→ Exercise description
Output only the lines of the entries that follow, starting at the one with "This screenshot has width=1512, height=802." and running down to the one with "The height and width of the screenshot is (1064, 1125).", both included and unchanged.

→ Records to process
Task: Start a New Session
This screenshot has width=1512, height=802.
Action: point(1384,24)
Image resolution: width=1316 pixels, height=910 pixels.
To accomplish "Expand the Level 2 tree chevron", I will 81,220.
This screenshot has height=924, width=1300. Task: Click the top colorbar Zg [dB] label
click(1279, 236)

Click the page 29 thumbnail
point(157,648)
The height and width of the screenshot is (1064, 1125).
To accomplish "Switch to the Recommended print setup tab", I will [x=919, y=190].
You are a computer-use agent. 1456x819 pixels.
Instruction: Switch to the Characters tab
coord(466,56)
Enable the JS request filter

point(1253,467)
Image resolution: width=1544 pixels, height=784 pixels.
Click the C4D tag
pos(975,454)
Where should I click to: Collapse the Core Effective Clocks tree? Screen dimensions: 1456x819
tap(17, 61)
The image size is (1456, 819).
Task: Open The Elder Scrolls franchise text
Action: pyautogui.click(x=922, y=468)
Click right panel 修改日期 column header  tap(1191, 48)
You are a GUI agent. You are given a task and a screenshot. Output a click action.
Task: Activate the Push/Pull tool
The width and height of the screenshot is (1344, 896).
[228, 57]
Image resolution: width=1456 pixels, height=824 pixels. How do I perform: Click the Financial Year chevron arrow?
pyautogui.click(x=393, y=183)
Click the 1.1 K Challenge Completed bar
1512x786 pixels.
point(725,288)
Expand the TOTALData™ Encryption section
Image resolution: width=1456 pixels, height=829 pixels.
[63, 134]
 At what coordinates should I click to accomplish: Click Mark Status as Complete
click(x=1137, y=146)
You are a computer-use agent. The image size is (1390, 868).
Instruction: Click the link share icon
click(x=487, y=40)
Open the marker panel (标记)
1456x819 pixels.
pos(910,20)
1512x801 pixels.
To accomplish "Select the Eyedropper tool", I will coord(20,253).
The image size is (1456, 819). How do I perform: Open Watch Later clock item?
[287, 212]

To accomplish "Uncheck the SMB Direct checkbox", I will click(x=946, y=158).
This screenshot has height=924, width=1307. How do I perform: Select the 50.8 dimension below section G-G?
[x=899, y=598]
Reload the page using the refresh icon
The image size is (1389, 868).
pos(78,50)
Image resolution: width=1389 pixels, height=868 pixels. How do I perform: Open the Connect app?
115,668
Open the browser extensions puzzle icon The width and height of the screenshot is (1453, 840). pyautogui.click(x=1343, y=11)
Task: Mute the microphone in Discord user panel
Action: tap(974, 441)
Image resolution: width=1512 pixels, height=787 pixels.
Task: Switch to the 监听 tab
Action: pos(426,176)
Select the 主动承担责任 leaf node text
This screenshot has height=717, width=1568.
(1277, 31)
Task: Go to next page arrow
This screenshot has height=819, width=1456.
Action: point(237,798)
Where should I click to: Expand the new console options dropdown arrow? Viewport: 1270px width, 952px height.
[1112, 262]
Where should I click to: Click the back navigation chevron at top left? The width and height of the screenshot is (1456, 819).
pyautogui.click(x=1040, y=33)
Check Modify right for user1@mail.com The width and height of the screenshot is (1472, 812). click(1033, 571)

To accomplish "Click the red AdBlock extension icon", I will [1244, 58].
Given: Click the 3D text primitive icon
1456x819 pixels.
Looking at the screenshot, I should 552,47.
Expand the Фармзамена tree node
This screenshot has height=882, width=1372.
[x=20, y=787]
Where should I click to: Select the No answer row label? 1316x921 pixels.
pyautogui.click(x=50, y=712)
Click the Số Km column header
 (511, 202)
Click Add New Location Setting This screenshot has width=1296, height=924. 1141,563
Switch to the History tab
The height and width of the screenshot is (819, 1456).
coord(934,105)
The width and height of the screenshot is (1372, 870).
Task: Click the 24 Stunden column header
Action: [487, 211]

→ Answer section
This screenshot has width=1512, height=802.
Action: point(1384,24)
Image resolution: width=1316 pixels, height=910 pixels.
To accomplish "Expand the Level 2 tree chevron", I will 81,220.
This screenshot has height=924, width=1300. Task: Click the top colorbar Zg [dB] label
click(1279, 236)

Click the page 29 thumbnail
point(157,648)
The height and width of the screenshot is (1064, 1125).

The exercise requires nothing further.